Des souvenirs flous devenant progressivement plus solides
Une des raisons principales de la fragilité des premiers souvenirs
tient au fait de l’immaturité du système nerveux central du petit
enfant. Celle-ci rend aléatoire les connexions neuronales assurant la
stabilité de la trace mnésique. Car pour qu’un souvenir persiste, il
doit être perceptible et racontable : l’enfant doit être en mesure
d’adopter un point de vue extérieur à la situation qui lui permette d’en
saisir le sens. Or, ces compétences ne se mettent en place que très
progressivement.

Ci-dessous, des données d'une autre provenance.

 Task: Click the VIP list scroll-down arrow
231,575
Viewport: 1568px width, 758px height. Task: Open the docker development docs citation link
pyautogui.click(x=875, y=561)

C’est seulement à 2 ans que l’enfant commence à
développer une représentation de soi. Les tout premiers souvenirs
rapportés semblent d’ailleurs correspondre à cette période où l’enfant
commence à se percevoir comme un être unique. Pour le psychologue
Patrick Perret, « ce n’est que lorsque cette représentation
explicite de soi est pleinement constituée que l’enfant est en mesure
d’organiser sa mémoire des événements dont il a fait personnellement
l’expérience (1) ».
Le souvenir doit aussi être racontable, ce qui suppose, d’un côté,
l’acquisition du langage, de l’autre, la possibilité de le partager avec
d’autres. Le langage se développe à peu près en même temps que la
conscience de soi, c’est-à-dire aux alentours des 2 ans, les compétences
sociales un peu plus tard, essentiellement à partir de l’entrée à
l’école maternelle. La mémoire autobiographique apparaît au fur et à
mesure que l’enfant apprend à investir le langage pour relater ses
expériences. C’est en racontant aux autres ce qui lui arrive que la
trace mnésique du souvenir va se consolider afin de persister parfois
jusqu’aux dernières années de la vie. Jusqu’à l’âge de 3 ans, les
enfants ont besoin de se remettre dans le même contexte, de retrouver
des objets ou personnes présents à l’époque pour se rappeler un
événement. Puis avec les années, ils apprennent à mémoriser de plus en
plus vite avec de plus en plus de détails. Ils peuvent alors se
remémorer des souvenirs indépendamment du contexte dans lequel ils se
trouvent.
Les petits oublient
Pour la psychologue américaine Patricia Bauer, qui a mené une enquête récente sur le sujet (2),
l’amnésie infantile s’explique aussi par un phénomène d’oubli fréquent
chez les enfants jusqu’à l’âge de 7 ans. Comme évoqué plus haut, les
premiers souvenirs rapportés par des adultes se situent en général aux
alentours de 3 ans et demi. Or, en demandant à des enfants de 5 ans de
se souvenir de leurs premiers faits et gestes, la psychologue s’est
aperçue que ceux-ci rapportent des souvenirs bien antérieurs. Ils
arrivent à remonter jusqu’à la période des 18 mois. Seulement, ces
premiers souvenirs souffrent d’imprécisions en ce qui concerne les
personnes présentes, les lieux et les relations de causalité. Par
conséquent, ces toutes premières images ont tendance à s’effacer avec
l’âge. Lorsque l’on réinterroge les mêmes enfants aux alentours de 8 ou 9
ans, la plupart ont en effet oublié ces premiers souvenirs. Ils
remontent moins loin dans le temps, mais leurs récits comportent plus de
détails et sont mieux construits. Leurs souvenirs laissent donc une
trace plus solide.
[...]»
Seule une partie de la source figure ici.